# Port Canaveral



## pierjunky (Dec 7, 2008)

Ive been fishing Jetty park in Port Canaveral steadily for about a year now. I normally always go there at night on the weekends. My setup is usually 2 to 3 10' surf poles slung out as far as i can get them with squid and sometimes dead mullet. Ill sometimes throw a dead shrimp out close to the pier on a medium rod and i normally bring to heavier live bait poles for free lining any live bait i can catch with a sabiki rig. Now the only thing i can seem to catch are small sharks, 1' to 2' and small rays. Ive gotten the ocassional whiting and blue and even got lucky enough to get my first snook about a month ago, but thats it! Does anyone have any suggestions for me, especially if you know that area.

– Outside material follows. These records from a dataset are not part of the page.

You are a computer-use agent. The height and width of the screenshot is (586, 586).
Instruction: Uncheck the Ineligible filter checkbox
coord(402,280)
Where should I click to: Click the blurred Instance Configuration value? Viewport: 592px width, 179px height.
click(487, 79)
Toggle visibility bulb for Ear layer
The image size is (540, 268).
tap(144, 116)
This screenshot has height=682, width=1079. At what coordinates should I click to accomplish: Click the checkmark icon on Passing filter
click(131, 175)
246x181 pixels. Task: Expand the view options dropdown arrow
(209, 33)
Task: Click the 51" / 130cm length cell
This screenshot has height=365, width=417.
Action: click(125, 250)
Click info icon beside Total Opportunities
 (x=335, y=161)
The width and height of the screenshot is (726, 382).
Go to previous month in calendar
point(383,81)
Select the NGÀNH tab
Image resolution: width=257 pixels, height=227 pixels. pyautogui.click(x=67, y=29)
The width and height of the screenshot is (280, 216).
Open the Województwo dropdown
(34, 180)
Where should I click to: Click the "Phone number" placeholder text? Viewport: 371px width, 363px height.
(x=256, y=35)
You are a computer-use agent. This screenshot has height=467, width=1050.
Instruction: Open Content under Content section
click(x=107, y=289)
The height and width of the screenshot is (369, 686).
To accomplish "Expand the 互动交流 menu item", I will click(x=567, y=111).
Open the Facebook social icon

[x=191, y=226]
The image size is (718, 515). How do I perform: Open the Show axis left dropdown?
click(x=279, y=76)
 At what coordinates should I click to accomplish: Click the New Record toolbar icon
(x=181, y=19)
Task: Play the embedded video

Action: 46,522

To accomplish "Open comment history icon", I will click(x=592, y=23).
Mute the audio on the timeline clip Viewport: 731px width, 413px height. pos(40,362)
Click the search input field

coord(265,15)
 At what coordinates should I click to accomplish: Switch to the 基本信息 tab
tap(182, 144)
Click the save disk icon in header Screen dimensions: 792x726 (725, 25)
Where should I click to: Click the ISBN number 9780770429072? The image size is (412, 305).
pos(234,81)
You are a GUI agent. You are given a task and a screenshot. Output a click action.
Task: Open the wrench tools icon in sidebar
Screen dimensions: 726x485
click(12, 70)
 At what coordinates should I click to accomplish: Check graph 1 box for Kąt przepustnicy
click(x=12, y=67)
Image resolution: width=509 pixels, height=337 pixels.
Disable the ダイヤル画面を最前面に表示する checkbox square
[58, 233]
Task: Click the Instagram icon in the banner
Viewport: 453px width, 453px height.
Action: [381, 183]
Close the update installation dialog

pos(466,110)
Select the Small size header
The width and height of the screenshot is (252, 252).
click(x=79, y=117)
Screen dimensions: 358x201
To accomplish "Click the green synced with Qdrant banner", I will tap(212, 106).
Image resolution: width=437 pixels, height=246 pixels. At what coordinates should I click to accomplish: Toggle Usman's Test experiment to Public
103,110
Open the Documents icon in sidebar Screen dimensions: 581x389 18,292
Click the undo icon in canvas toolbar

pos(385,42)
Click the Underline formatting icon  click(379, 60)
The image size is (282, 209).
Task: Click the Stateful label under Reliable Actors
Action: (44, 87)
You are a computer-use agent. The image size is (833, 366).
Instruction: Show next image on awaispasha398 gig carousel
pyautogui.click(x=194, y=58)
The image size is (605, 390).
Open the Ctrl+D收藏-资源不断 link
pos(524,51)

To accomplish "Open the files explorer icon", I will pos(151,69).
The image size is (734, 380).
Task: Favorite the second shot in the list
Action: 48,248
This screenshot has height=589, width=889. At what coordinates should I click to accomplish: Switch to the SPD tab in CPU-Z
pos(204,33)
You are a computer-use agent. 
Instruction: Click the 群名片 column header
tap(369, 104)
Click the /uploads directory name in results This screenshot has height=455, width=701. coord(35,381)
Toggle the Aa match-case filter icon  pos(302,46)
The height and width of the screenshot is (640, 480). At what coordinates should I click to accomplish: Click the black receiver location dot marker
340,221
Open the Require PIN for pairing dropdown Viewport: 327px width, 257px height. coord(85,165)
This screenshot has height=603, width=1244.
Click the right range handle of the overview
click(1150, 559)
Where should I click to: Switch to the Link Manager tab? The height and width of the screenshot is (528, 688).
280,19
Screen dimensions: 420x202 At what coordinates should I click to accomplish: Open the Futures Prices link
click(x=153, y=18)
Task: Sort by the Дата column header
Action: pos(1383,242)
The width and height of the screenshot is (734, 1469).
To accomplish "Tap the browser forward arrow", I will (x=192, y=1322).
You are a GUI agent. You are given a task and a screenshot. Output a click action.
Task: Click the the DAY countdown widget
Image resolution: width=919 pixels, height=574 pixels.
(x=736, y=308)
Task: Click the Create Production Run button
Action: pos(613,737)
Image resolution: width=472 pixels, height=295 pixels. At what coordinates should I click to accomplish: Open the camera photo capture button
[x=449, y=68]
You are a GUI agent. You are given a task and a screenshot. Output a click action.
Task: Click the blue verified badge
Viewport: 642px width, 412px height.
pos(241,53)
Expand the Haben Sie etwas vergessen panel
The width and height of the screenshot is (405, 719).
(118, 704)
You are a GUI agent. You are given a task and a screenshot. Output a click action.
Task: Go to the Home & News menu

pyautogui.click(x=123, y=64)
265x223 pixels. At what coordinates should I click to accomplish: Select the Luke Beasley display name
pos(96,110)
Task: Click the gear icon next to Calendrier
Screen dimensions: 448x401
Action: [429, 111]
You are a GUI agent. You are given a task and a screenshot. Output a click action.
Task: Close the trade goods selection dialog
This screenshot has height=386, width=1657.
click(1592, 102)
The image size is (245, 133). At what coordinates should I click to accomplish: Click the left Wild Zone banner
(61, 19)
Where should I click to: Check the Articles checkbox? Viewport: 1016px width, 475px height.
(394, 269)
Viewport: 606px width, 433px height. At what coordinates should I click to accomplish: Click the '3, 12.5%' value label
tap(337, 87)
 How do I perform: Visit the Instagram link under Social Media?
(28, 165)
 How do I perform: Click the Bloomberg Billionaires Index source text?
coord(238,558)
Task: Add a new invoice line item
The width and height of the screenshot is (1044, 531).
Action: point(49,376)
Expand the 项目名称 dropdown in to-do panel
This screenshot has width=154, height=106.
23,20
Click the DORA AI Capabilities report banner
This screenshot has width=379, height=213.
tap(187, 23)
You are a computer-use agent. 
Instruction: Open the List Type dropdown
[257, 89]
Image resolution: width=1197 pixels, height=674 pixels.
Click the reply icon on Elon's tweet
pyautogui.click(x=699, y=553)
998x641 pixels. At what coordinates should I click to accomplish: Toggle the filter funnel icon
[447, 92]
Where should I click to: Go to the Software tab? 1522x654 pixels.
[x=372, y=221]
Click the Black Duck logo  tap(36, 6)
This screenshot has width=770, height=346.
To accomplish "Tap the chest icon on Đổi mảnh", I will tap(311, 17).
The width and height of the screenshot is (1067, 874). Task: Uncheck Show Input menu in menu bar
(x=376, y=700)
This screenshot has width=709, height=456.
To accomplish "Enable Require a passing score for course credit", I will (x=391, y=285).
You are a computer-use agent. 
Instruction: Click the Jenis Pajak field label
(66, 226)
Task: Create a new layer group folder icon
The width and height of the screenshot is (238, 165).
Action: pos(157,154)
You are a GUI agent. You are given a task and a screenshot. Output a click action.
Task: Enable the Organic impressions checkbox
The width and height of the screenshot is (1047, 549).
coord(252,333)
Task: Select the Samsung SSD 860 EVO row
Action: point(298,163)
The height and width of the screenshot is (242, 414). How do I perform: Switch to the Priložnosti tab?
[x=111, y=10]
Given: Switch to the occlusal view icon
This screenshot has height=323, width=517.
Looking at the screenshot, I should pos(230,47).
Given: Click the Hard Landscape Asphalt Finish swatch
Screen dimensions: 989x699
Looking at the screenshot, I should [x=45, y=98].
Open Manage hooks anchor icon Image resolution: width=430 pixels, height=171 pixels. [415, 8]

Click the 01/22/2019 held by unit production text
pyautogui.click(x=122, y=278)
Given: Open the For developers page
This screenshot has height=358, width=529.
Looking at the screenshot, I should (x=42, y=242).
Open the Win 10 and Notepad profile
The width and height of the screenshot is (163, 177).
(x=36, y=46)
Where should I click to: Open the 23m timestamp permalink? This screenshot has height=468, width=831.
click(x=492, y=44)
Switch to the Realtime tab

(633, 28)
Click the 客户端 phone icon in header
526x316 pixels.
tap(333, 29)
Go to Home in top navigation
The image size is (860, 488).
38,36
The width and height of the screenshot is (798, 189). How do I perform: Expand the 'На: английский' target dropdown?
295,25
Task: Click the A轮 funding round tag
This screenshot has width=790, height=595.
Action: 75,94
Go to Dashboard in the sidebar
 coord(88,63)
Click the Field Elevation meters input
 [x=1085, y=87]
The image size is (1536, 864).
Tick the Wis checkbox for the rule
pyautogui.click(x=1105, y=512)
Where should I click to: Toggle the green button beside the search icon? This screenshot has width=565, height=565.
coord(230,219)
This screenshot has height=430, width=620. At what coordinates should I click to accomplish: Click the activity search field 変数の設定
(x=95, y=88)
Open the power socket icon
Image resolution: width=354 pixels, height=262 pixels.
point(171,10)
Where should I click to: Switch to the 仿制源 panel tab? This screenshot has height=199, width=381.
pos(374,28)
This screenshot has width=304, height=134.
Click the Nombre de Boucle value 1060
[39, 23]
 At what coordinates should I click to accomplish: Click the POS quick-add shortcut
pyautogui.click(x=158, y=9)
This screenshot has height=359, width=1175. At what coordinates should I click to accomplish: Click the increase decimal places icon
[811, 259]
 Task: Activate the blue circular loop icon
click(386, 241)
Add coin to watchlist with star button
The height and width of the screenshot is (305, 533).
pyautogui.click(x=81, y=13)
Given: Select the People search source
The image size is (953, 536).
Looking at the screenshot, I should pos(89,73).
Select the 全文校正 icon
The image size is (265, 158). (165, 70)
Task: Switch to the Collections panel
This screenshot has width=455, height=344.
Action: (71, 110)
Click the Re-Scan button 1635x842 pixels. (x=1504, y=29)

Im really wanting to catch an over slot red or medium shark around 30 to 40lbs. Ive noticed that alot of times there isnt many bait fish and ive been told that the fishing suffers there from the dirty water being stirred up caused by the cruise ships. Any and all suggestions will be appreciated and id like to find someone local to my area (St. Cloud) to head out fishing with me sometime. Thanks!


----------



## snookman (Sep 13, 2004)

I think your best bet would be to use small pieces of the squid to catch pinfish. Then use the pinfish for big snook, reds, and sharks. Half a palm to palmsize pinfish work great.


----------



## FISHINPOPS (Aug 5, 2007)

fishinpops here I stay in tavares and have fished jetty park with out much luck. but there are alot of other places to fish with the same or little difference in travel time such as skyway flagler crystleriver have had good luck at all these places.well have not tried flagler yet but have heard nothing but good about it. going to try it or skyway this weekend fishinpops


----------



## emanuel (Apr 2, 2002)

Leave the dead bait at home. Take live shrimp or finger mullet and fish them on the bottom near the pilings and rocks. You'll get flounder, snook, redfish and mangrove snapper.


----------



## elroy.tilger (10 mo ago)

pierjunky said:


> Ive been fishing Jetty park in Port Canaveral steadily for about a year now. I normally always go there at night on the weekends. My setup is usually 2 to 3 10' surf poles slung out as far as i can get them with squid and sometimes dead mullet. Ill sometimes throw a dead shrimp out close to the pier on a medium rod and i normally bring to heavier live bait poles for free lining any live bait i can catch with a sabiki rig. Now the only thing i can seem to catch are small sharks, 1' to 2' and small rays. Ive gotten the ocassional whiting and blue and even got lucky enough to get my first snook about a month ago, but thats it! Does anyone have any suggestions for me, especially if you know that area. Im really wanting to catch an over slot red or medium shark around 30 to 40lbs. Ive noticed that alot of times there isnt many bait fish and ive been told that the fishing suffers there from the dirty water being stirred up caused by the cruise ships. Any and all suggestions will be appreciated and id like to find someone local to my area (St. Cloud) to head out fishing with me sometime. Thanks!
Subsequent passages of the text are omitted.